Depuis que la Banque nationale suisse (BNS) a sonné le retournement des taux d'intérêt, le marché hypothécaire suisse est en pleine effervescence. L'abandon des taux d'intérêt négatifs a rebattu les cartes dans le secteur des intermédiaires hypothécaires.
Ainsi, le portail en ligne Hyposcout ou l'ancienne filiale de Postfinance Valuu ne sont plus présents sur le marché des clients privés. Et le leader du marché, Moneypark, a été repris par l'assureur Helvetia, qui a restructuré l'entreprise.
Le secteur est donc en ébullition. Markus Gygax, président de Valiant, l'a exprimé sans détours: «Les intermédiaires hypothécaires ont en grande partie disparu», a-t-il déclaré il y a quelques jours lors d'une manifestation pour investisseurs.
Andreas Dietrich nuance un peu plus ses propos. Mais le professeur de la Haute école de Lucerne (HSLU) confirme toutefois que la dynamique du secteur s'est perdue après l'essor des taux d'intérêt négatifs, estime.
Les assureurs, les caisses de pension et l'UBS font preuve de retenue
La fluctuation des taux d'intérêt a entraîné un désamour des assureurs et des caisses de pension pour les activités hypothécaires. Pourtant, à l'ère des taux d'intérêt négatifs, le financement d'hypothèques constituait encore, pour ces établissements, une alternative bienvenue aux obligations et aux dépôts à terme, sources de pertes.
Mais les opérations hypothécaires comportent également certains risques, explique Adrian Wenger, expert en hypothèques chez VZ Vermögenszentrum. «Il faut encaisser les intérêts, mais aussi gérer les augmentations et les résiliations d'hypothèques ou engager des poursuites contre les mauvais payeurs.»
Même l'UBS ferait actuellement preuve de retenue sur le marché des hypothèques. La grande banque irait même parfois jusqu'à ne pas conclure de nouveaux contrats avec des clients existants, observe par exemple Adrian Wenger.
Une recherche plus exigente
Ces dernières années, l'UBS a déjà fait preuve d'une certaine retenue sur le marché hypothécaire et a constamment cédé des parts de marché. Il n'est donc pas étonnant que la grande banque se montre réticente une fois de plus, qui plus est en ce moment, avec l'assainissement du portefeuille du CS, précise Andreas Dietrich.
L'UBS considère d'ailleurs l'activité hypothécaire comme un «métier d'ancrage avec une priorité élevée inchangée». Les hypothèques sont un élément central du «conseil clientèle», car lors des renouvellements à venir, on évalue si les critères de financement sont remplis sur une base individuelle. L'environnement actuel des taux et du marché joue également un rôle.

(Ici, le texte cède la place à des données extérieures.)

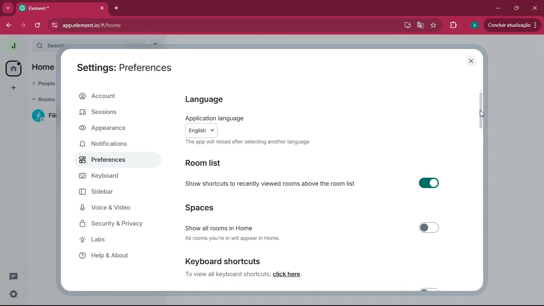  Describe the element at coordinates (113, 240) in the screenshot. I see `labs` at that location.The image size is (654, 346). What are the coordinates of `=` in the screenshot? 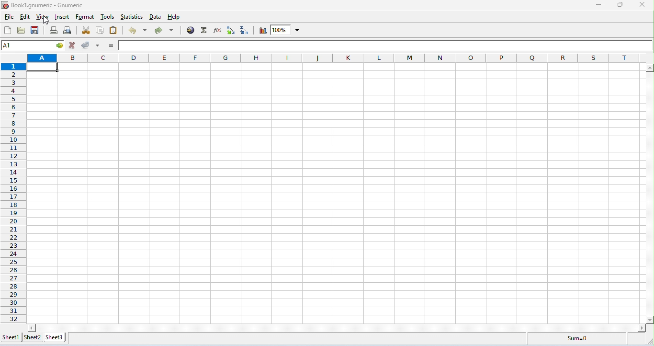 It's located at (111, 45).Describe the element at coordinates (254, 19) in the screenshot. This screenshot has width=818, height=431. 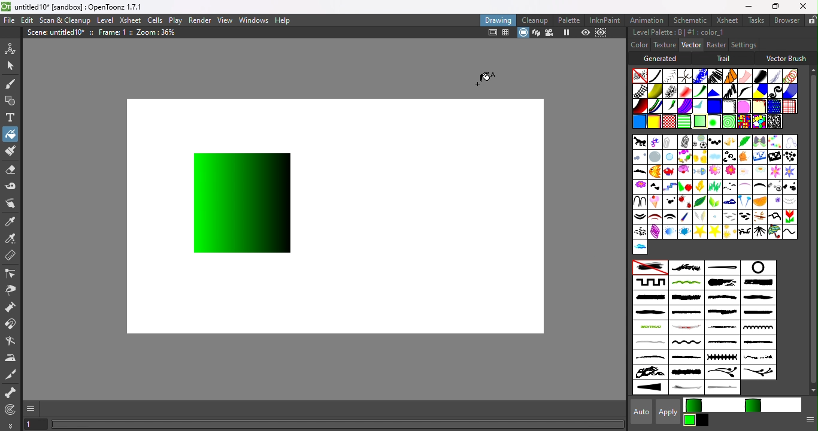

Pour les clients, les temps ont donc bien changé: s'il y a quelques années le démarchage de dix établissements financiers suffisait pour la recherche d'un crédit hypothécaire, la situation est différente aujourd'hui, explique l'expert de VZ Wenger: «Entre-temps, les clients ne reçoivent souvent même plus de réponse.»
La recherche d'une crédit est devenue plus exigeante, en particulier pour les clients qui peuvent difficilement s'offrir un bien immobilier ou qui doivent utiliser les fonds de leur caisse de pension, observe Andreas Dietrich.
Certains crédits moins bien garantis devront être couverts par davantage de fonds propres
La réglementation devrait également jouer un rôle important: le secteur bancaire local devra appliquer «définitivement» les règles de Bâle III au début de l'année 2025. Celles-ci entraîneront des pondérations de risque plus élevées pour les mauvais débiteurs, et plus faibles pour les bons débiteurs pour l'octroi d'un crédit.
Cela signifie que les crédits moins bien garantis devront être couverts par davantage de fonds propres qu'auparavant. Parallèlement, l'autorité de surveillance des marchés financiers, la Finma, sera plus vigilante lors de l'octroi de crédits, selon Andreas Dietrich.
Ainsi, bien que le niveau des taux d'intérêt baisse encore en Suisse, «on peut également observer qu'une partie de la baisse des taux directeurs est compensée par des augmentations de marge des banques.»